=== Provided information ===

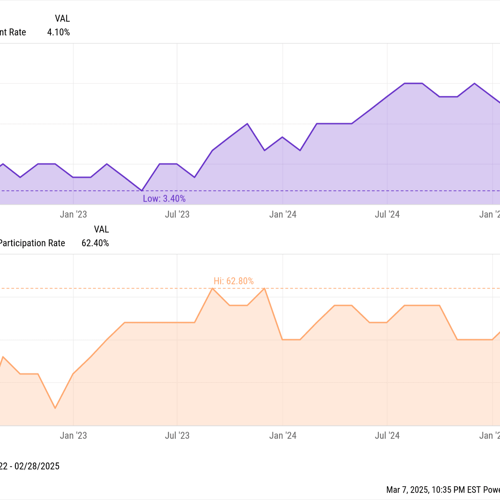Click the VAL header above 62.40%
Image resolution: width=500 pixels, height=500 pixels.
(101, 229)
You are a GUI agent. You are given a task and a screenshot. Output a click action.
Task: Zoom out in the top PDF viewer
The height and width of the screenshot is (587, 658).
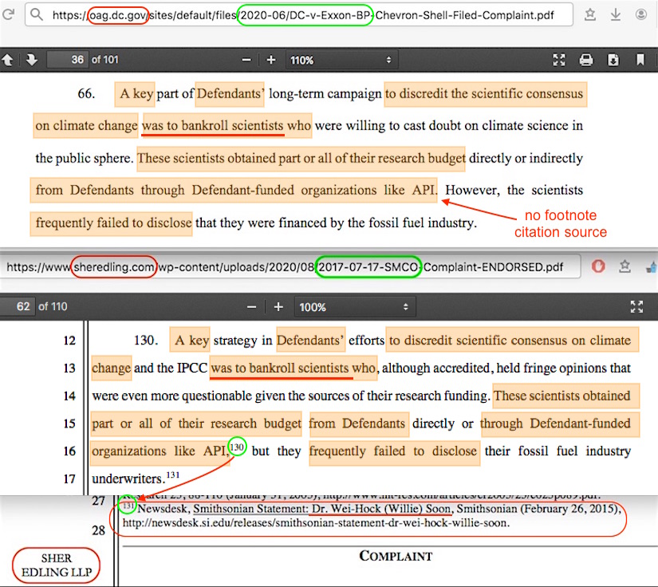(x=246, y=60)
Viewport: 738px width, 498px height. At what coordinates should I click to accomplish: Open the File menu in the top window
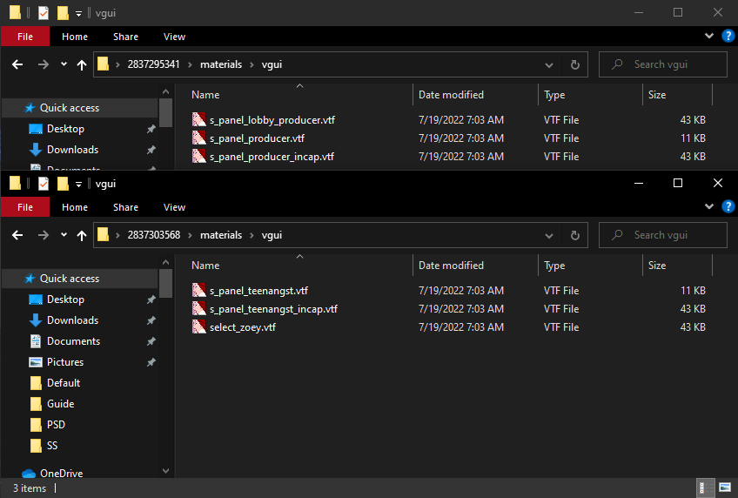click(x=25, y=37)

===

Write out the lines of the material from the one containing "Viewport: 738px width, 498px" through the last, exactly and only those. Leave every picture out.

Response to this exercise
Viewport: 738px width, 498px height. At what coordinates should I click to accomplish: Open the File menu in the top window
click(x=25, y=37)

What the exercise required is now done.